* The input
^^^^^^^^

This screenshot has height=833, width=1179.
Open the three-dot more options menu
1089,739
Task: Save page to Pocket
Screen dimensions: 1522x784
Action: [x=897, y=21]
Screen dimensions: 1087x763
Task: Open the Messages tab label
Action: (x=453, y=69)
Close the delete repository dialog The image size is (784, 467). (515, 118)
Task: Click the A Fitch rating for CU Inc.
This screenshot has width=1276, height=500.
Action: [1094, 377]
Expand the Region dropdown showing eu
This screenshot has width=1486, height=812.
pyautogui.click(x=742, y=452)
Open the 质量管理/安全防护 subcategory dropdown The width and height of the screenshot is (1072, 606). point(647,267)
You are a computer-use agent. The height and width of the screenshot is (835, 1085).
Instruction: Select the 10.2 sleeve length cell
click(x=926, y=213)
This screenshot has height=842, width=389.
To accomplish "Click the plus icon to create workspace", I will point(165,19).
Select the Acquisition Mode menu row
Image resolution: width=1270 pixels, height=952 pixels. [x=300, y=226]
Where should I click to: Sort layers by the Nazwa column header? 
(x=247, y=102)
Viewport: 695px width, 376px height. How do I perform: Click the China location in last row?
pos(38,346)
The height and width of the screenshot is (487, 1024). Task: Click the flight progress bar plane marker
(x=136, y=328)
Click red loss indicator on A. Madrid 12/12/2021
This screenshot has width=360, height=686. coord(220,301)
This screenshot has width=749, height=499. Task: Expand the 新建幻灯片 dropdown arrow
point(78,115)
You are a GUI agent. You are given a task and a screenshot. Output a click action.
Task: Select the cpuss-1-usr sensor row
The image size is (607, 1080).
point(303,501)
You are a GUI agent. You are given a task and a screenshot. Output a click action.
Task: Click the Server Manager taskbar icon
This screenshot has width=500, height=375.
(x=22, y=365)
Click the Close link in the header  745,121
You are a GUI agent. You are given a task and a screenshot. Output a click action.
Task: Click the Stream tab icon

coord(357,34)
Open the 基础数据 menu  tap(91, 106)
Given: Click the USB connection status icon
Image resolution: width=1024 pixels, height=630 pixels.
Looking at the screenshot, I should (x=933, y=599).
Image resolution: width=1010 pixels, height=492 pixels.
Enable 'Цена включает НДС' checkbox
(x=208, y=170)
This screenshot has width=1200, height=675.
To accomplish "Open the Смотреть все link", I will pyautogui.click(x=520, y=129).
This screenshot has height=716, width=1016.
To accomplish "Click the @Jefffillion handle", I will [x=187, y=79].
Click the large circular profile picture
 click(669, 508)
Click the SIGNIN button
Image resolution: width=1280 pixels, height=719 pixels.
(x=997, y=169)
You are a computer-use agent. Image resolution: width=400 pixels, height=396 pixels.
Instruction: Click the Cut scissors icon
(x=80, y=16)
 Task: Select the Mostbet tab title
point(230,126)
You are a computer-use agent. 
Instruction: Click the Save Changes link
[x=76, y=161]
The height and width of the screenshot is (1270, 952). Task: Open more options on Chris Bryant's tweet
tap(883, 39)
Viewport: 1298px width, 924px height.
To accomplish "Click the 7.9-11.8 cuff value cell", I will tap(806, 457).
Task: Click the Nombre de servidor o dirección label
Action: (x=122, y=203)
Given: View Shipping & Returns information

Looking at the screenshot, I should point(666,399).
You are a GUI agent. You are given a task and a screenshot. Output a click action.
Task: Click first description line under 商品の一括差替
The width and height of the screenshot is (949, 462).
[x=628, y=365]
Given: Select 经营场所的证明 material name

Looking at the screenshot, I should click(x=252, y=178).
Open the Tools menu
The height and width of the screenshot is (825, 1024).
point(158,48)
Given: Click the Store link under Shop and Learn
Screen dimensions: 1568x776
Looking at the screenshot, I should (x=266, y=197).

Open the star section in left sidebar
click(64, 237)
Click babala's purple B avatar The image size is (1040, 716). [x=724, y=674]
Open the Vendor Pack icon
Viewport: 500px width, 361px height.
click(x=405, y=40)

^^^^^^^^

* Your task
What lines in the listing above hold the string "Close"? List them.

* Your solution
Close the delete repository dialog The image size is (784, 467). (515, 118)
Click the Close link in the header  745,121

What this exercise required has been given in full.